I feel the same way about sex in movies or tv. Our culture is perversely ok with John Wick slaughtering people by the dozens while not at all ok with nudity or sex. It is absurd. If a move has some sex that isn’t gratuitous or rape I have no problem with my kids seeing it. I draw the line at rape - it is rarely worth actually filming and almost every time I’ve been exposed to it in a film it has felt gratuitous and exploitive (looking at you Game of Thrones and Sopranos).
As a kid, I obsessively watched the dubbed versions of these on the Late Late Show and Dialing for Dollars, and I think that early exposure led to a greater appreciation of the originals as an adult.
I would so much prefer schools take this as an opportunity teach children not to mindlessly imitate things on TV rather than have a freakout over a TV Show and use it as an excuse to further police-statify children’s experience of the Internet.
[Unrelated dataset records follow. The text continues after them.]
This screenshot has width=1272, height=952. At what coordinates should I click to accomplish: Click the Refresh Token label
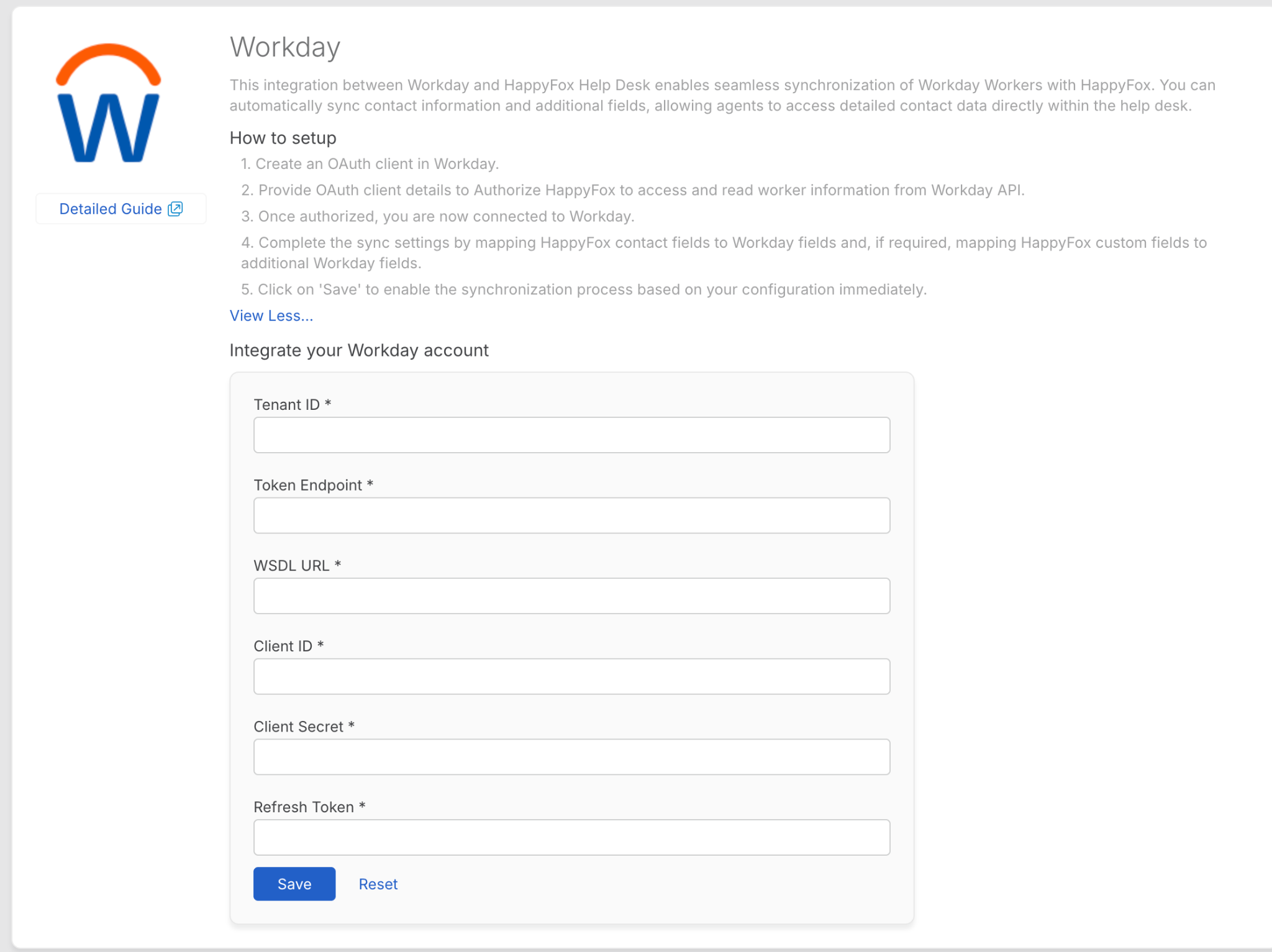click(x=304, y=807)
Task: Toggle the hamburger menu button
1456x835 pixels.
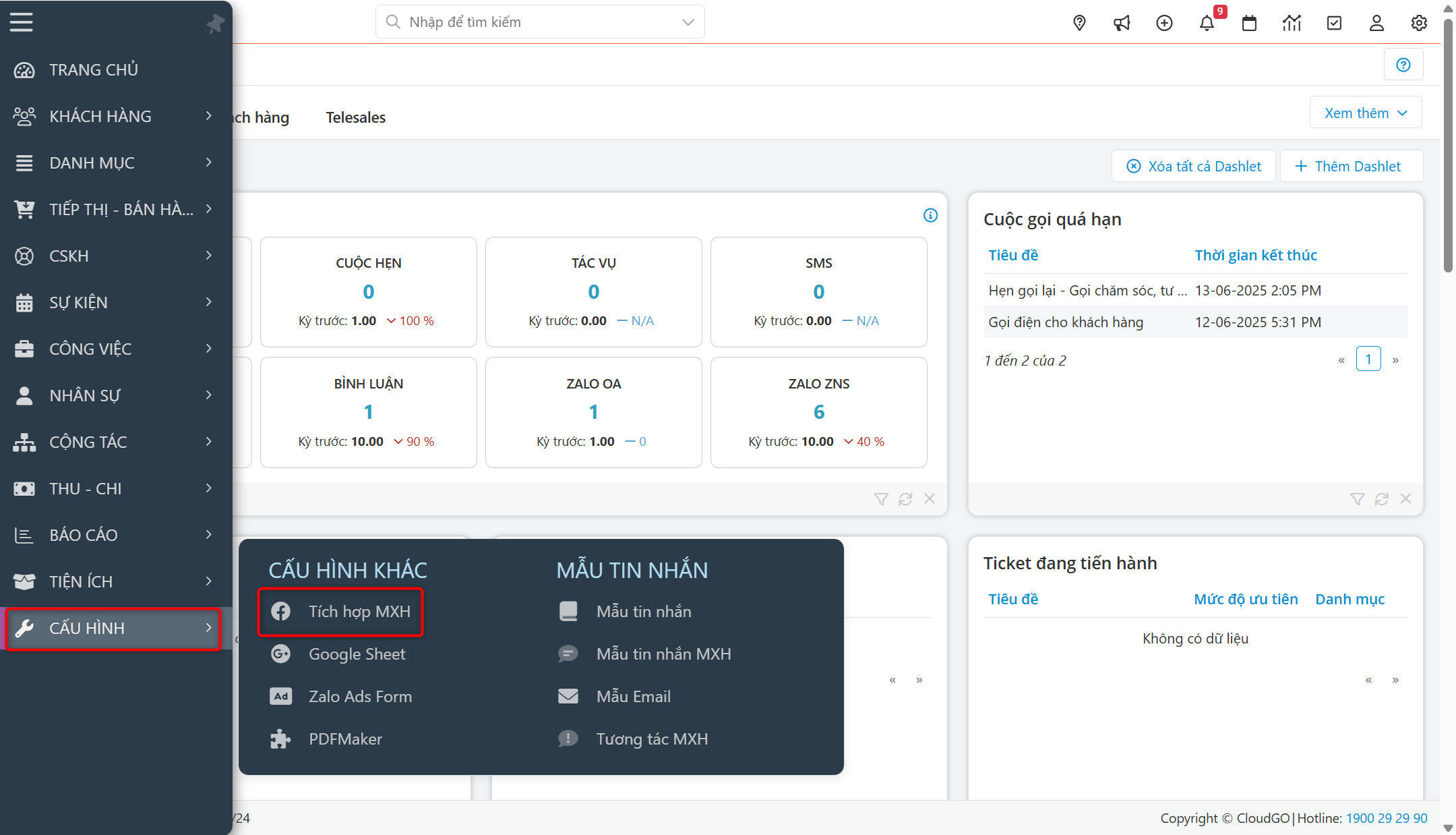Action: (22, 22)
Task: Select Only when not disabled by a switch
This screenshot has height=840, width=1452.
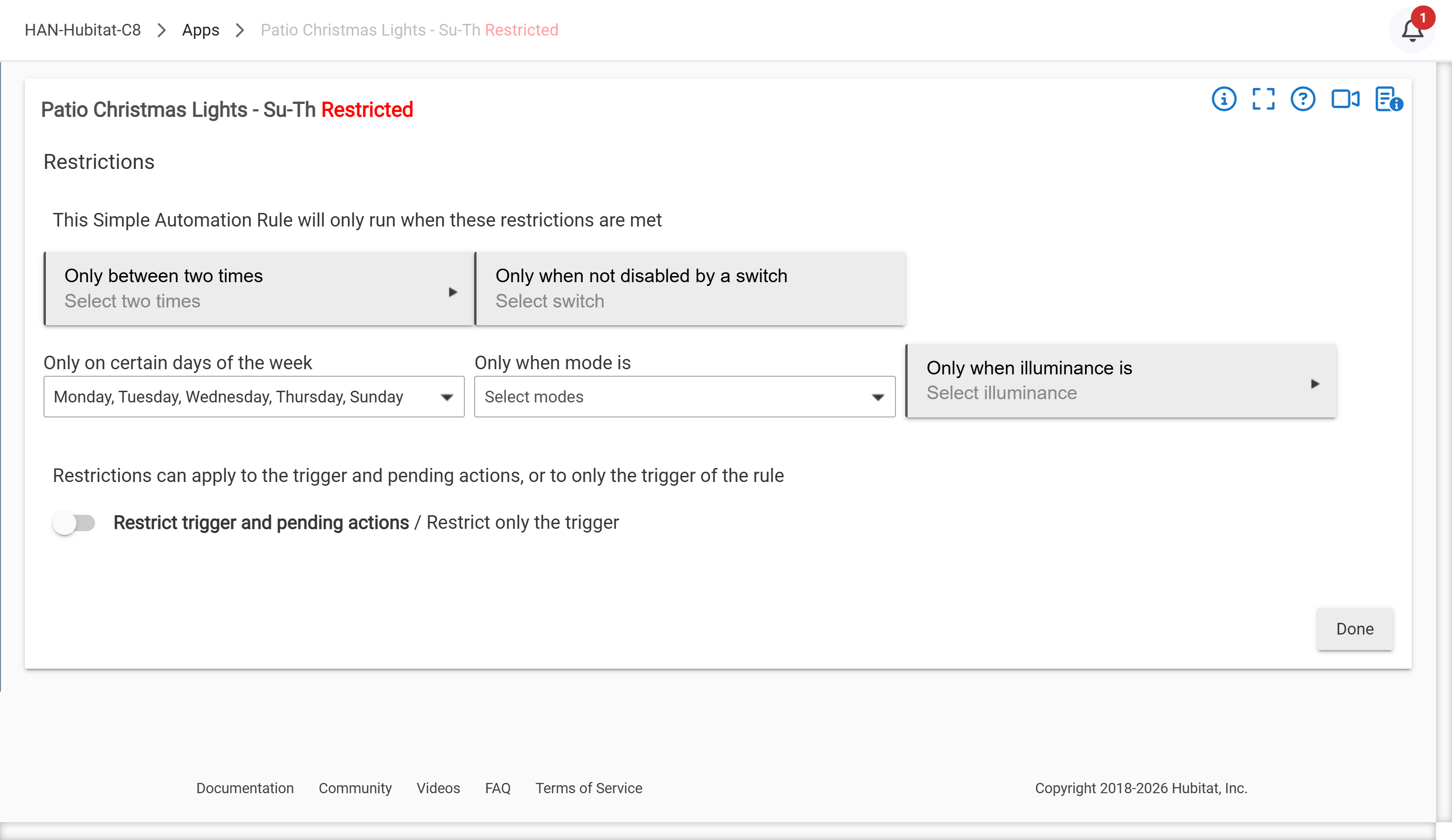Action: [689, 288]
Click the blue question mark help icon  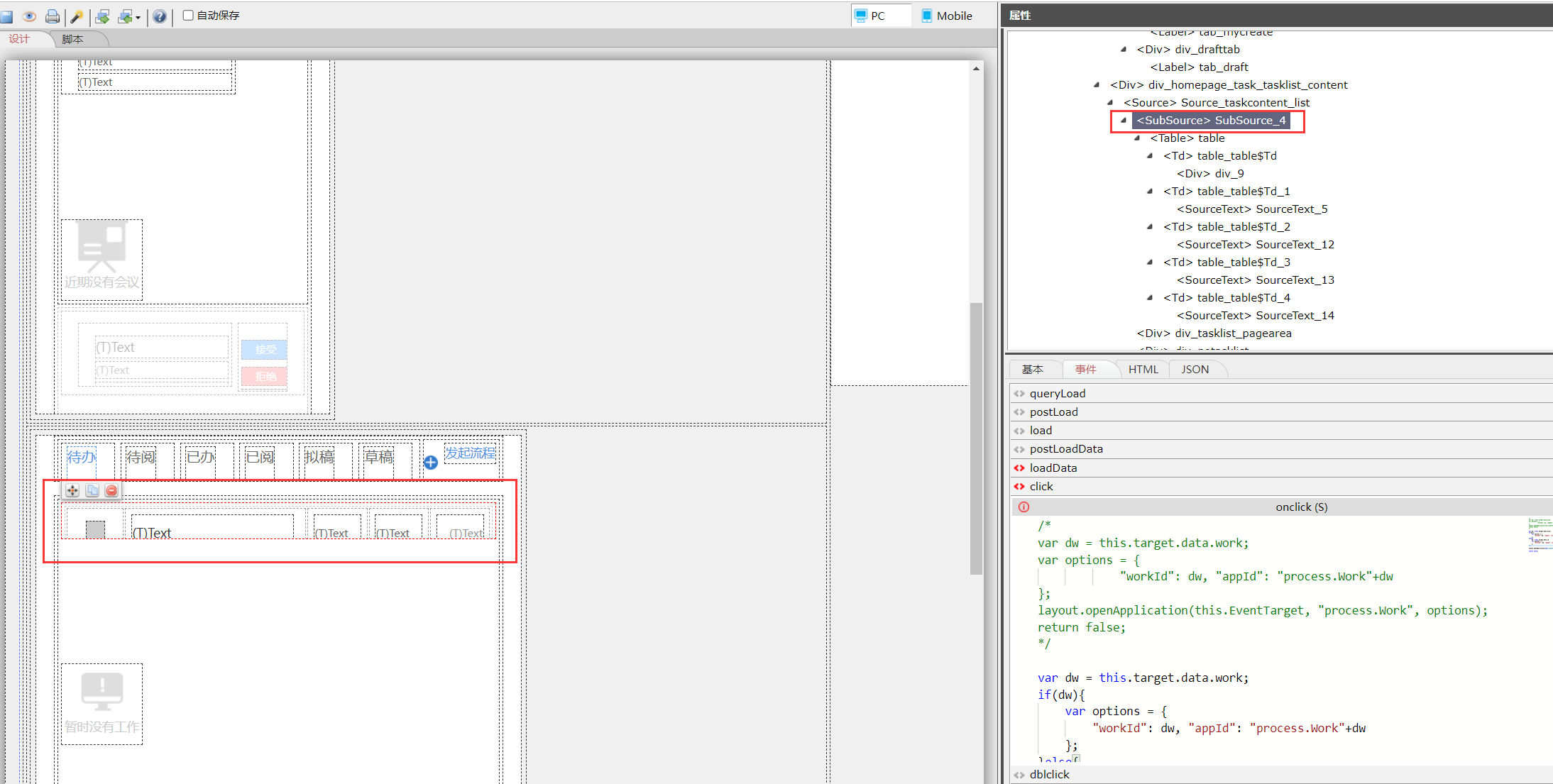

Are American school kids prejudiced against languages other than English? Many of them.
Are American school kids put off by doing the additional cognitive work of reading while watching TV? Many of them.
Are American school kids coddled by culture that usually caters to them specifically? Yes.
A few times during the show when they announced the next game, I expected it to be dodgeball. Not sure if that’s not as popular with kids in Asia, or if the writers thought choosing that game would be too obvious.
I remember schools banning nunchaku after a few unfortunate incidents involving young Bruce Lee fans. Good times…for those of us who avoided hitting ourselves in the head.
One night my then 6 year old daughter was acting particularly hellacious and got sent to her room early.
About 10 minutes later she comes bursting out, a t shirt over her head like a bank robber and a toy police car, wailing siren and all, in her hand and yells, “WELCOME TO THE PURGE!!!”
Kids are awesome, they’re the only ones that get it.
My 6 year old daughter asked to watch Squid Games. She didn’t know about the violence, she just played the games on Roblox. I declined to allow her to watch.
Related, a friend of mine told her 11 year old daughter she couldn’t watch it. So the daughter looked up spoilers and send every single one to her mother.
I know nothing about the show. But the uniforms look pretty cool. Im going to hazard a guess and say that’s probably the real reason kids are wearing them.
Group costumes have become increasingly popular especially with teenagers. Last year it was all about “Among Us” costumes. This year Squid Games is a good fit at the right time
My 14-year old daughter watched a couple of episodes with subtitles, although I don’t think she got passed more than about E3 or E4. I figure if I could watch history documentaries about the actual horrors of human history at 14 (and I did) she can handle some over-the-top splatter gore.